Record excerpts:
· · · ·

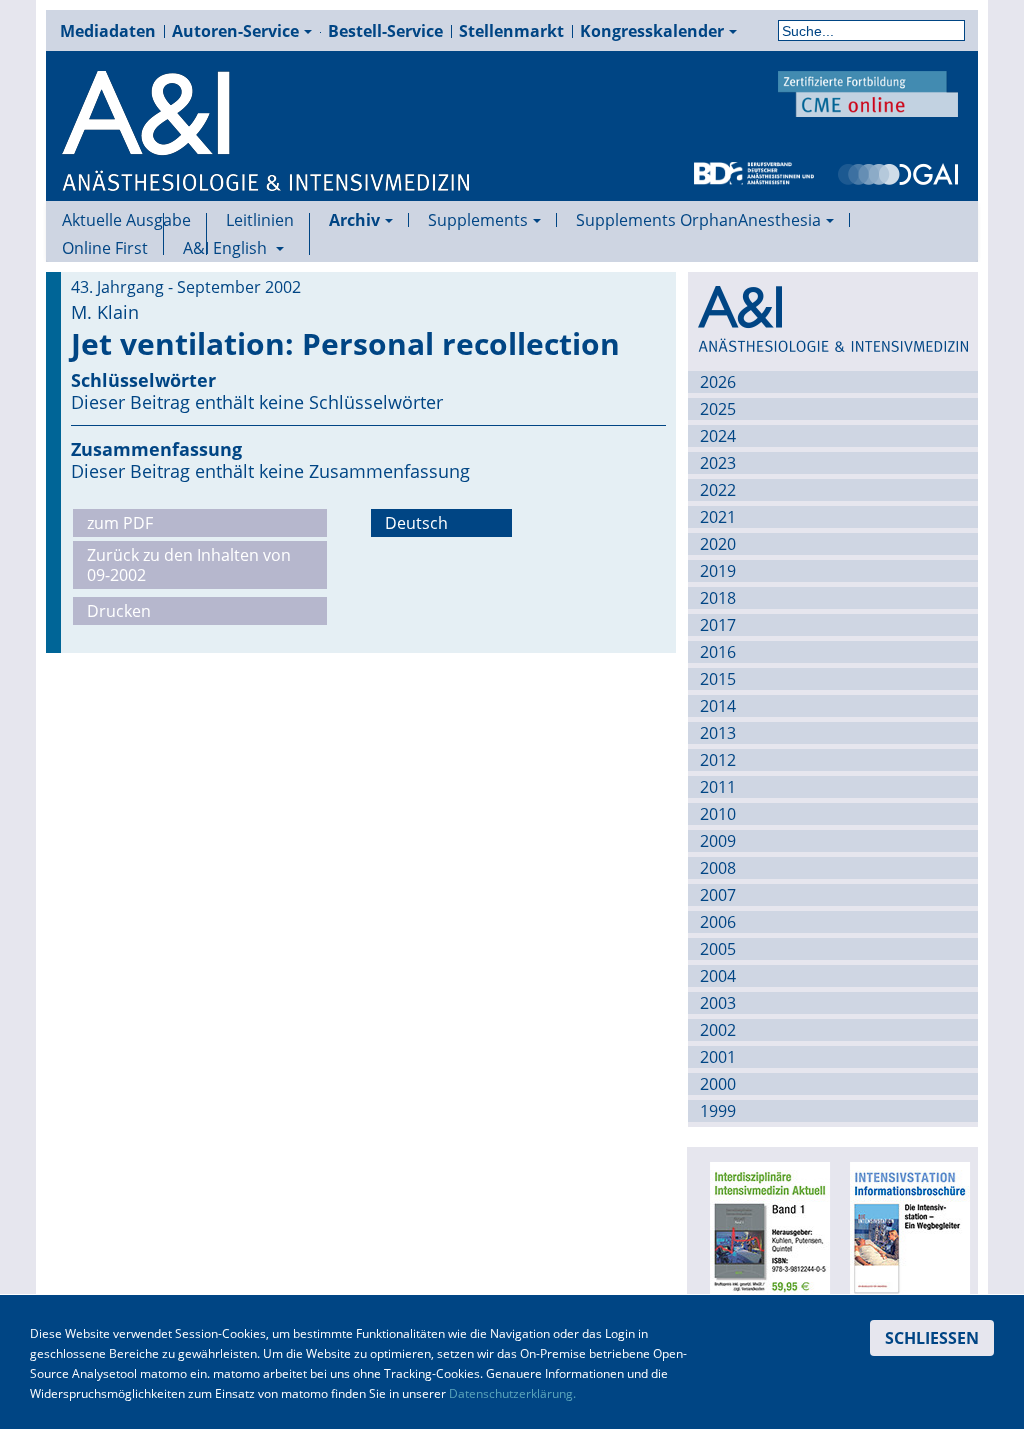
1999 (718, 1111)
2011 (718, 787)
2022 (718, 490)
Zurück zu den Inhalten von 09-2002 (189, 565)
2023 (718, 463)
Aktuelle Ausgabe (126, 220)
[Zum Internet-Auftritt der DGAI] (898, 172)
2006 (718, 922)
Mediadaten (108, 31)
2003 (718, 1003)
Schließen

· · · ·

What you will do: Which lines run from the one containing "[Zum Internet-Auftritt der DGAI] (898, 172)" to the end of the records? Transcribe exactly those, both ends included.

Response to this task:
[Zum Internet-Auftritt der DGAI] (898, 172)
2006 (718, 922)
Mediadaten (108, 31)
2003 (718, 1003)
Schließen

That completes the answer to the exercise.